(Data listing)
==================================================
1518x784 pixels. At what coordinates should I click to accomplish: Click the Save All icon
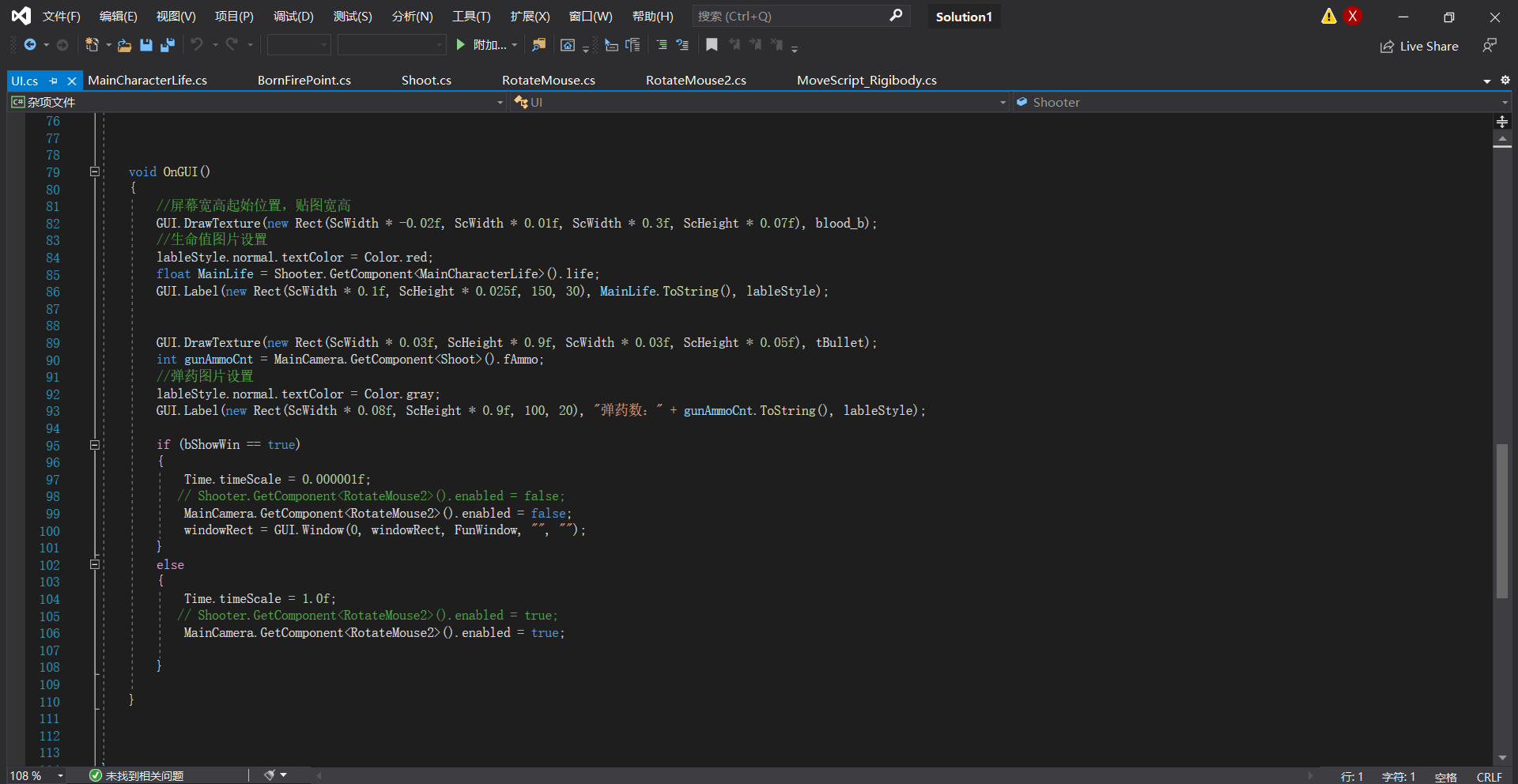point(168,45)
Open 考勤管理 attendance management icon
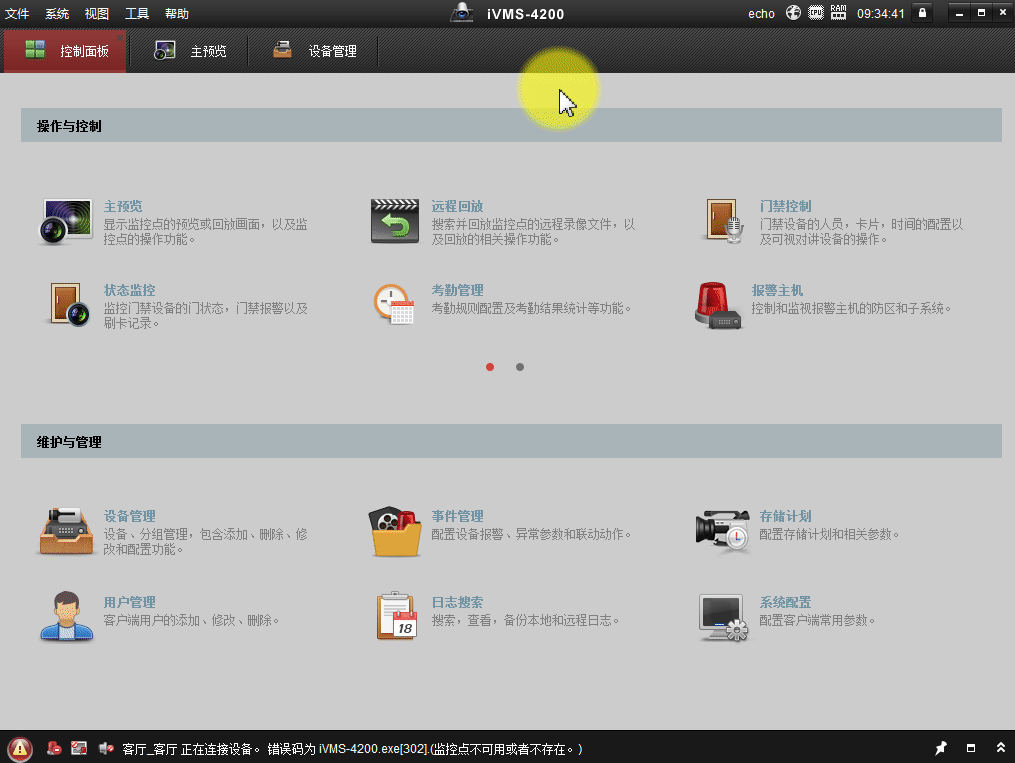 click(394, 302)
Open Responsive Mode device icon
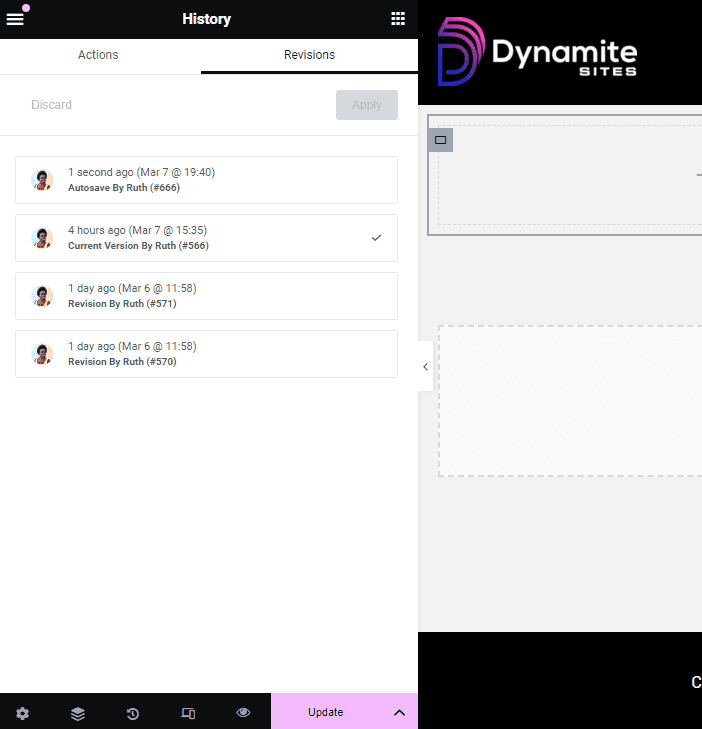 click(188, 713)
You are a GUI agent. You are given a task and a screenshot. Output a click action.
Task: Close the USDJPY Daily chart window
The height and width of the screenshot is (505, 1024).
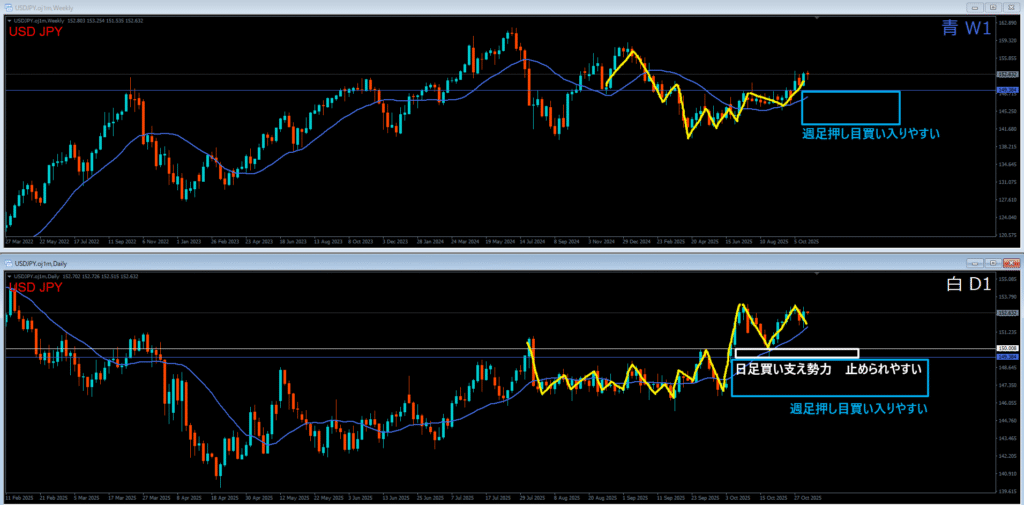[x=1010, y=262]
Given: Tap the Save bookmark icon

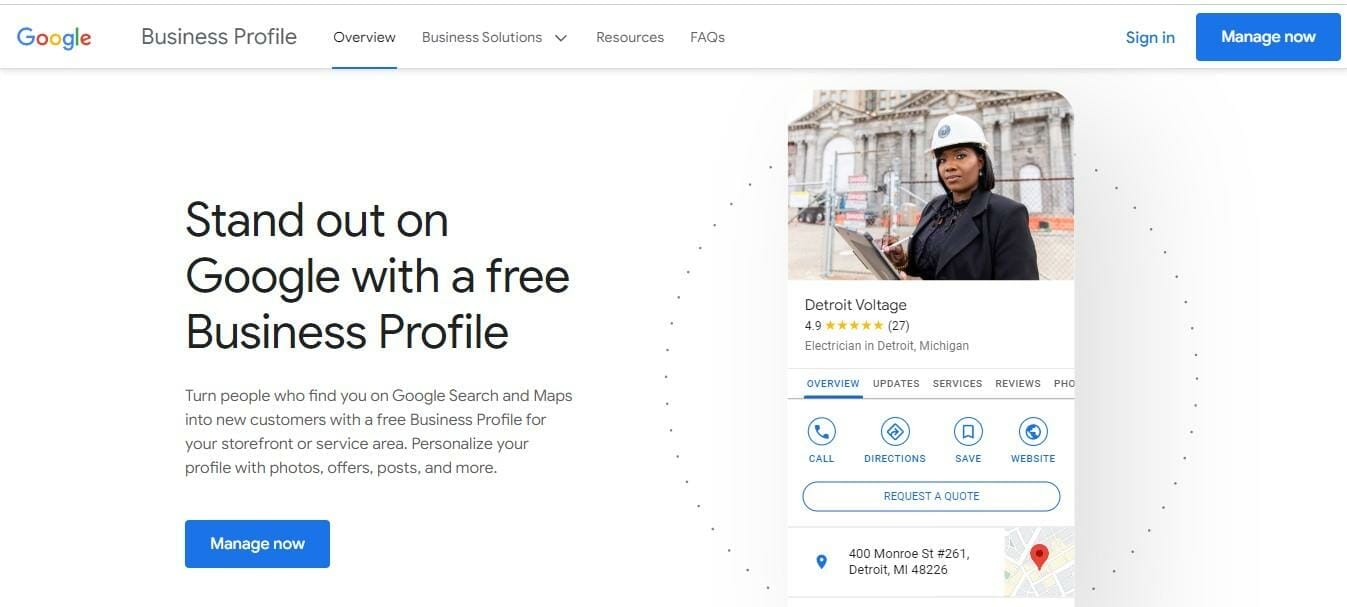Looking at the screenshot, I should pos(967,432).
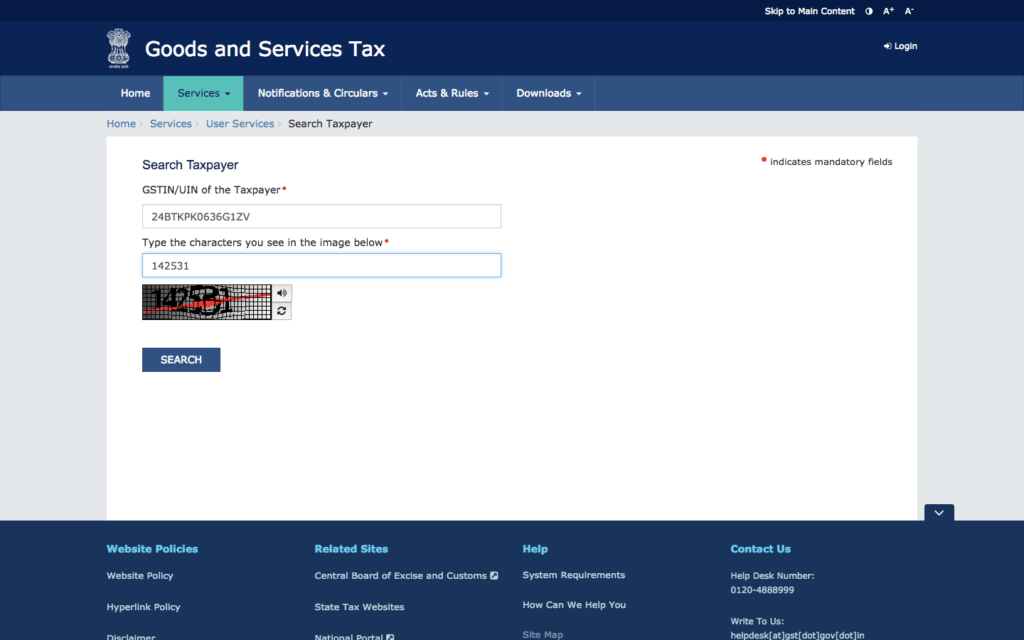Click the captcha image

click(x=207, y=302)
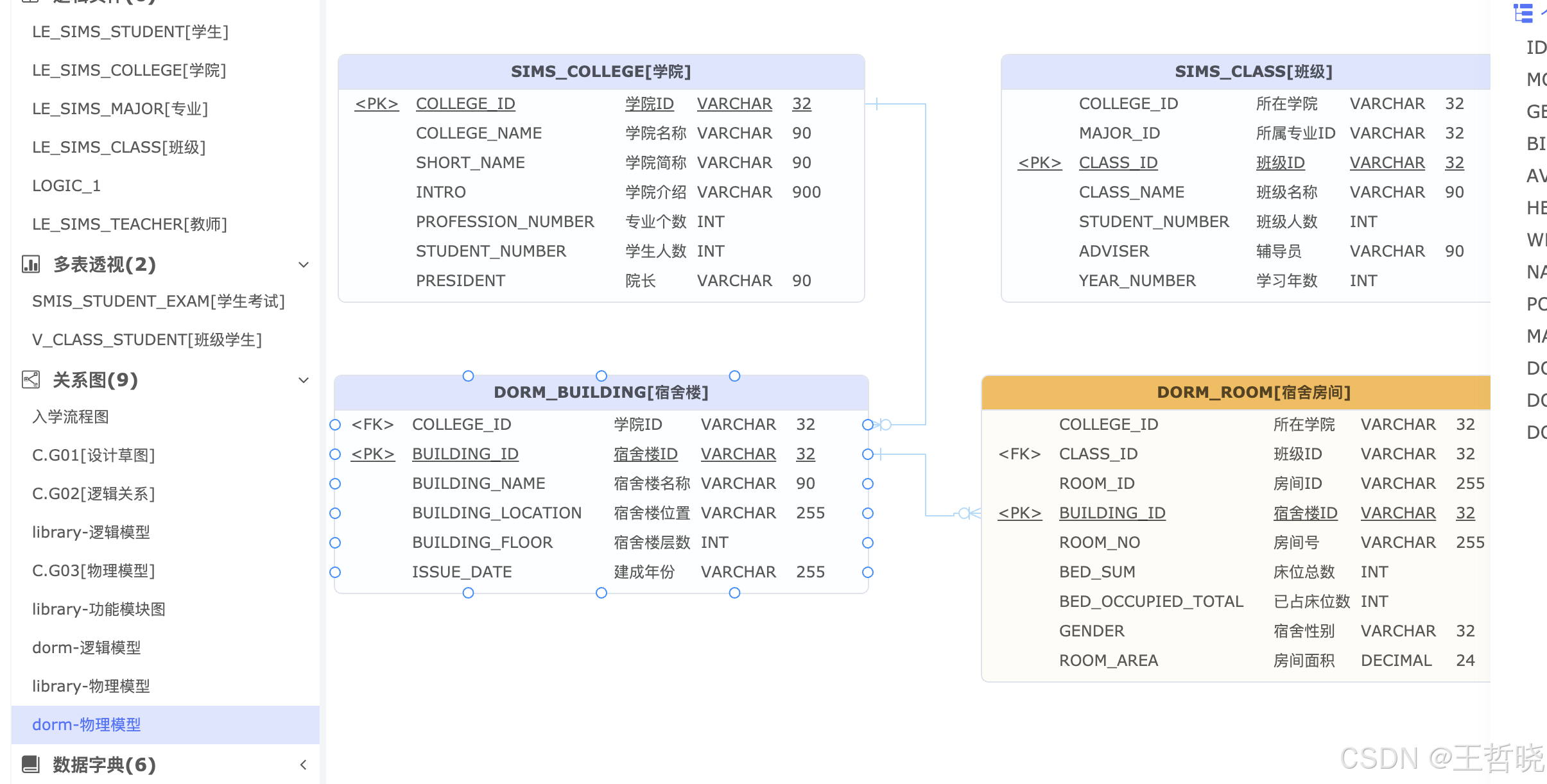Select the dorm-物理模型 diagram item
1547x784 pixels.
click(x=87, y=724)
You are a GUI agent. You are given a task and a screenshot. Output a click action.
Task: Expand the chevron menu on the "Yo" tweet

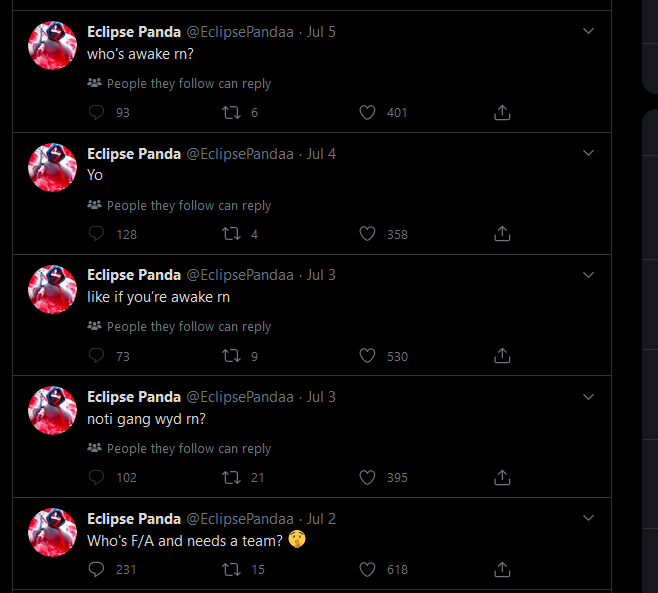(x=588, y=154)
==================================================
TASK DIRECTIONS: Swap "icon" for "button" everywhere in the material above and reproduce the rest unchanged, leaving out the pictures.

TASK ANSWER:
1518x784 pixels. At what coordinates should I click to accomplish: Click the Save All button
point(168,45)
Open 考勤管理 attendance management button
 click(394, 302)
Open Responsive Mode device button
 click(188, 713)
You are a GUI agent. You are given a task and a screenshot. Output a click action.
Task: Close the USDJPY Daily chart window
The height and width of the screenshot is (505, 1024).
[x=1010, y=262]
Given: Tap the Save bookmark button

Looking at the screenshot, I should pos(967,432).
Click the captcha image

click(x=207, y=302)
Select the dorm-物理模型 diagram item
1547x784 pixels.
click(x=87, y=724)
You are a GUI agent. You are given a task and a screenshot. Output a click action.
Task: Expand the chevron menu on the "Yo" tweet

(x=588, y=154)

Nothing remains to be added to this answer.